◆ **Direction**: Rewrite the items below as a numbered list, skipping blank lines and leaving the pictures out of your answer.

+++++

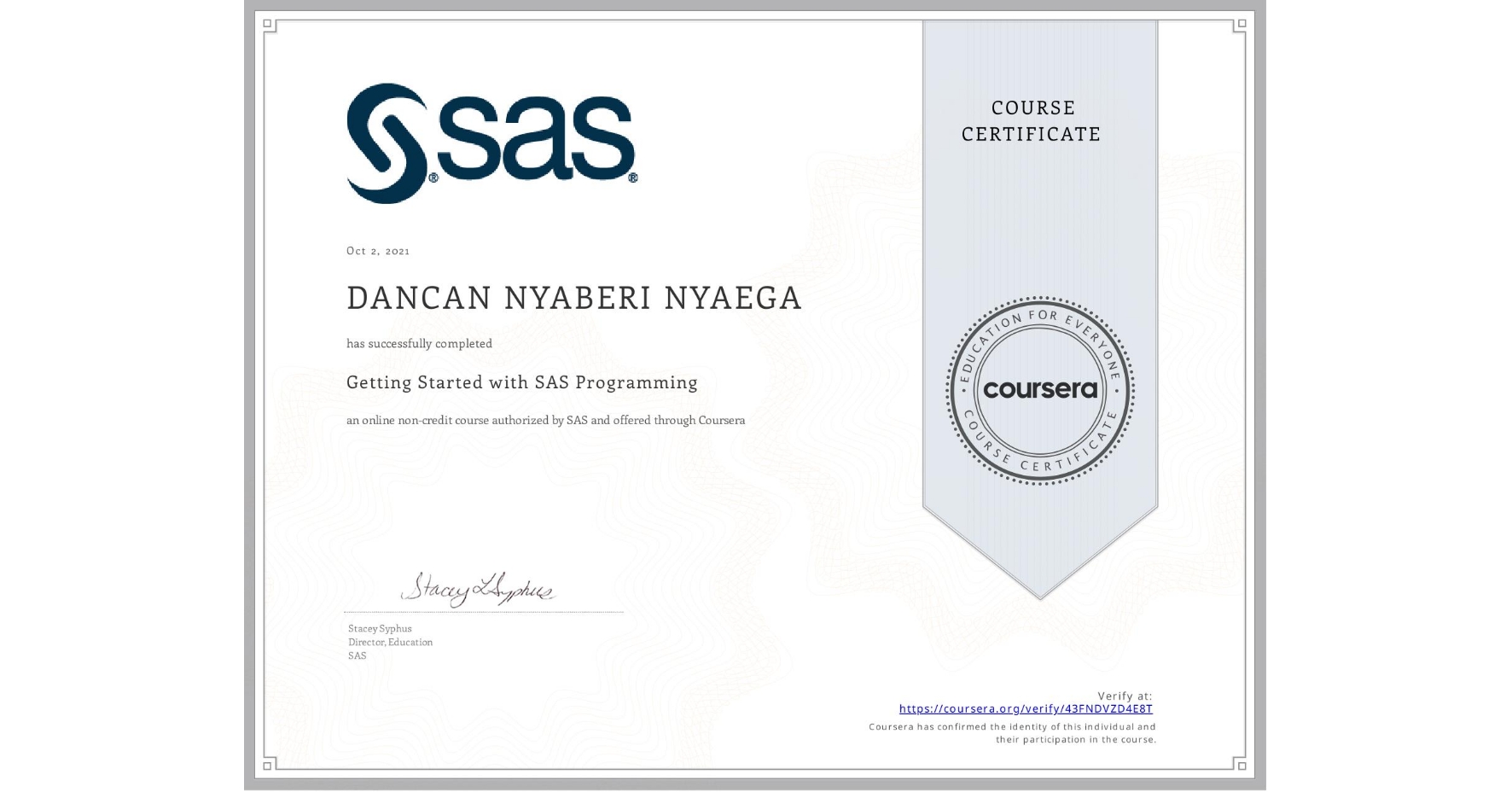Click the has successfully completed text

[419, 343]
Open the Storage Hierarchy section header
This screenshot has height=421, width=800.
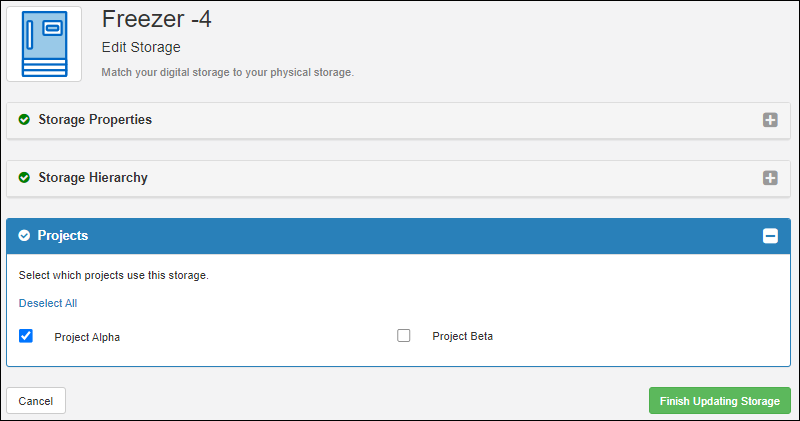pos(398,178)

+++++

◆ **Answer for the task**:
1. Click the has successfully completed text
2. [419, 343]
3. Open the Storage Hierarchy section header
4. This screenshot has height=421, width=800.
5. pos(398,178)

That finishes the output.